(Stored data)

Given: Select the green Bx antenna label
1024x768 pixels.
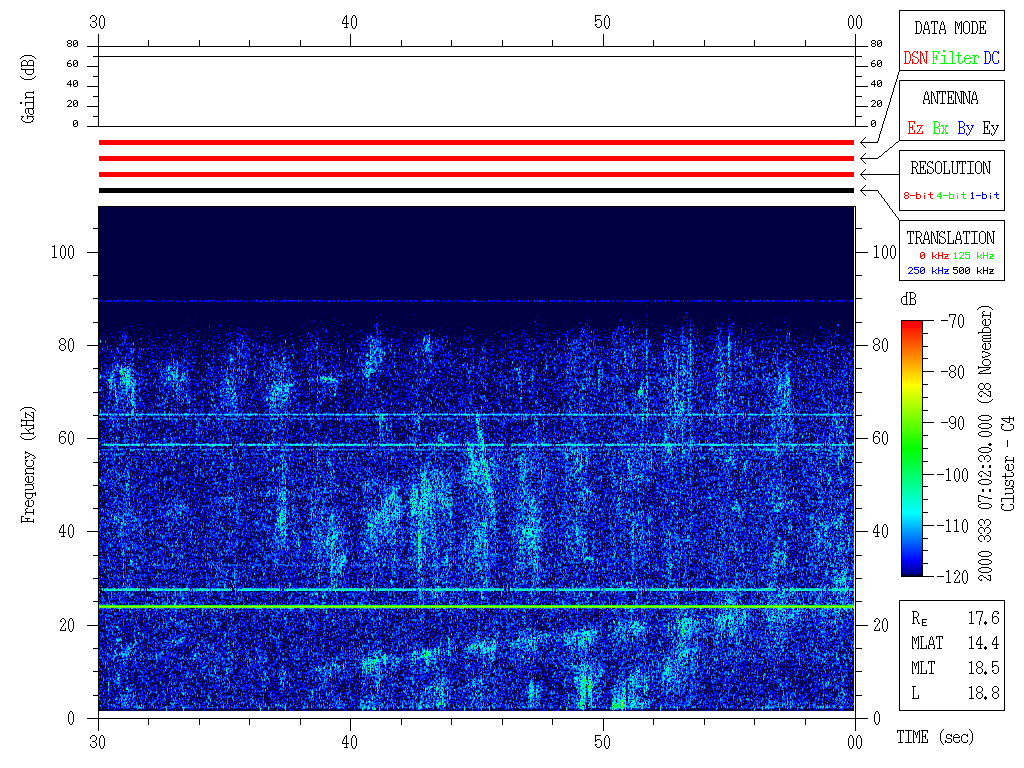Looking at the screenshot, I should 940,128.
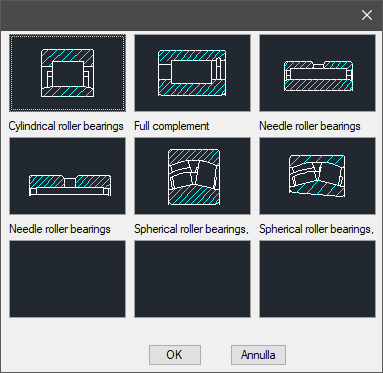Click the top-row "Needle roller bearings" caption
The height and width of the screenshot is (373, 383).
[310, 126]
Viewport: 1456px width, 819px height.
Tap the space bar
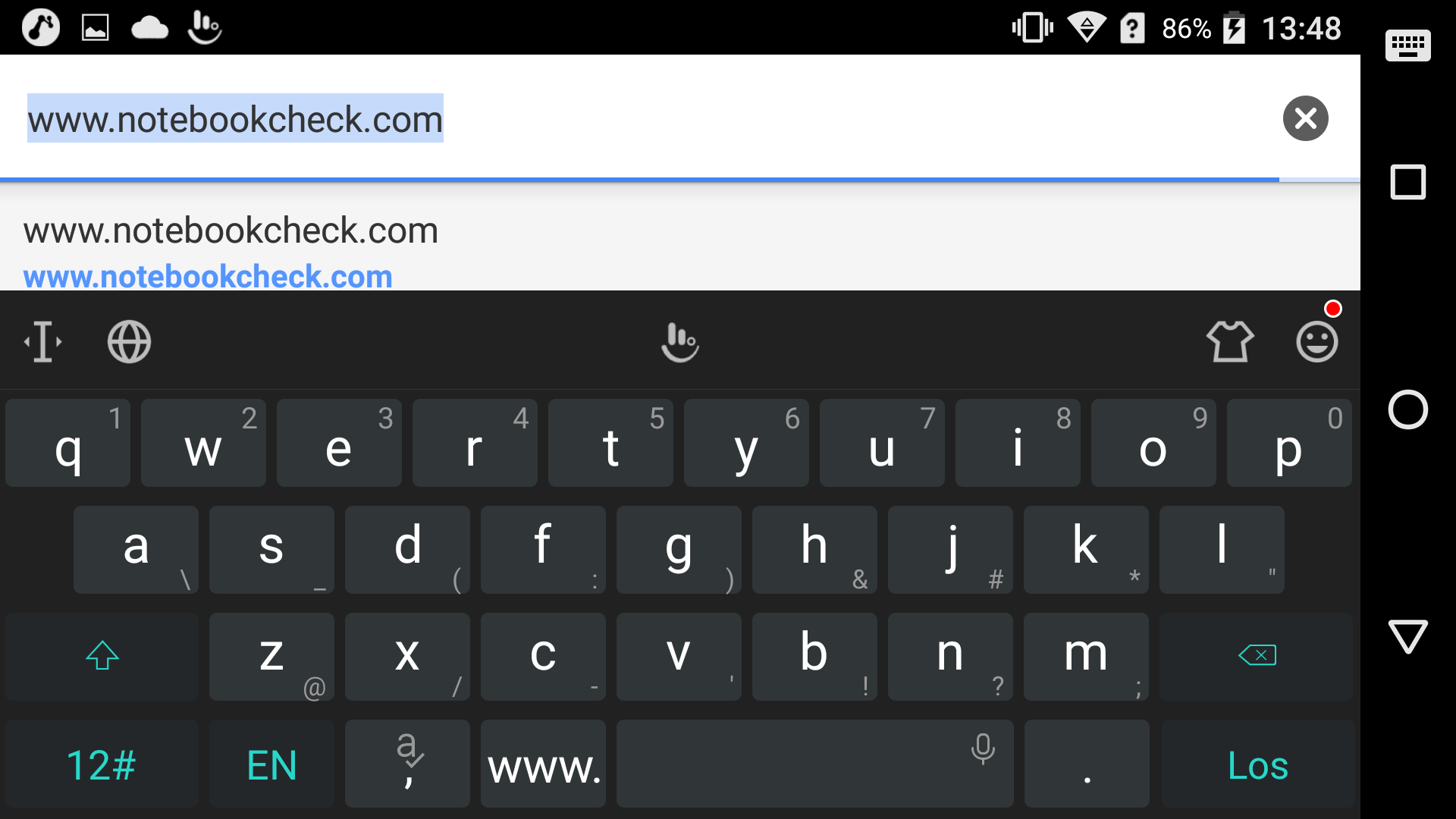814,764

#### Instructions for the task:
Lines from the one containing "1024x768 pixels." through the end of the entries above, both included, are to be written out exactly; no pictures and no other lines.

#### Answer to this task:
1024x768 pixels.
Looking at the screenshot, I should 940,128.
Click the top-row "Needle roller bearings" caption
The height and width of the screenshot is (373, 383).
[310, 126]
Viewport: 1456px width, 819px height.
Tap the space bar
814,764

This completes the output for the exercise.